**ABOUT THIS TASK:** Would you please return the lines of the material that contain the word "computer"?

BEGIN PROVIDED RECORDS

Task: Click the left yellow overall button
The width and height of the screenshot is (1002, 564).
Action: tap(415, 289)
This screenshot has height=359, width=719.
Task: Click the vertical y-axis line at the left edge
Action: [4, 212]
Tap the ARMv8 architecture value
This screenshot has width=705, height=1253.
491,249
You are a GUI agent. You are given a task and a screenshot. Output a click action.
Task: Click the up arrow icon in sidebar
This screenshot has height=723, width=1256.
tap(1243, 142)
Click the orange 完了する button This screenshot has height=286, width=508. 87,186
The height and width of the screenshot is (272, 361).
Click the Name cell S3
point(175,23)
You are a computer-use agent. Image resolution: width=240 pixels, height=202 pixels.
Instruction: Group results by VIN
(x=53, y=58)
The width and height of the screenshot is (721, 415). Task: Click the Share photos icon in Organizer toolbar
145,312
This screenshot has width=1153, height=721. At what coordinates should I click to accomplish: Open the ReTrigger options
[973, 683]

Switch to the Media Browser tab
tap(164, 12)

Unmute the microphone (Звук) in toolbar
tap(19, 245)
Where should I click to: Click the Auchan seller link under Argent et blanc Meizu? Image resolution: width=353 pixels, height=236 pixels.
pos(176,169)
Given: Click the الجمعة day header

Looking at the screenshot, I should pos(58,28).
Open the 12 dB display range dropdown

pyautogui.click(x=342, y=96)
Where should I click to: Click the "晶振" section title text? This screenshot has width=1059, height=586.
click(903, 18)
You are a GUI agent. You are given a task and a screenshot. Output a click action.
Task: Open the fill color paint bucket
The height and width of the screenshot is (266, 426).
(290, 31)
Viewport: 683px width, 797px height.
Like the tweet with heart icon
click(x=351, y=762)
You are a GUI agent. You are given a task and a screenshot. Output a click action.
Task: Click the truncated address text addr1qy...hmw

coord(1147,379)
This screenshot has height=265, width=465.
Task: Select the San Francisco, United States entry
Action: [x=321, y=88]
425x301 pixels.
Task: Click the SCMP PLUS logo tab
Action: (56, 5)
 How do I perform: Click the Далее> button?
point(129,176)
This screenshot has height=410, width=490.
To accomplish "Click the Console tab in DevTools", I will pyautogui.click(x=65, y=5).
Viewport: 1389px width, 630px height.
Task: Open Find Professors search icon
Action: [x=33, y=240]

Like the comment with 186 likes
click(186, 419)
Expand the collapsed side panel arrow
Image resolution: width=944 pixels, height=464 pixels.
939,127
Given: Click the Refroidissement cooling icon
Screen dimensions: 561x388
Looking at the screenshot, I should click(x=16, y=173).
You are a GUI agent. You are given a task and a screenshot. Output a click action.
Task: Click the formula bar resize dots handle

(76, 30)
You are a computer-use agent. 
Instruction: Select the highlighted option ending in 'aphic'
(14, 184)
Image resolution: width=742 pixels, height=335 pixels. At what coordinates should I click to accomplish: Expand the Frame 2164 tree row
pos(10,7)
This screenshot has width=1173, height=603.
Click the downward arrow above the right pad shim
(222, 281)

END PROVIDED RECORDS

**ANSWER SECTION:**
You are a computer-use agent. Image resolution: width=240 pixels, height=202 pixels.
You are a computer-use agent. 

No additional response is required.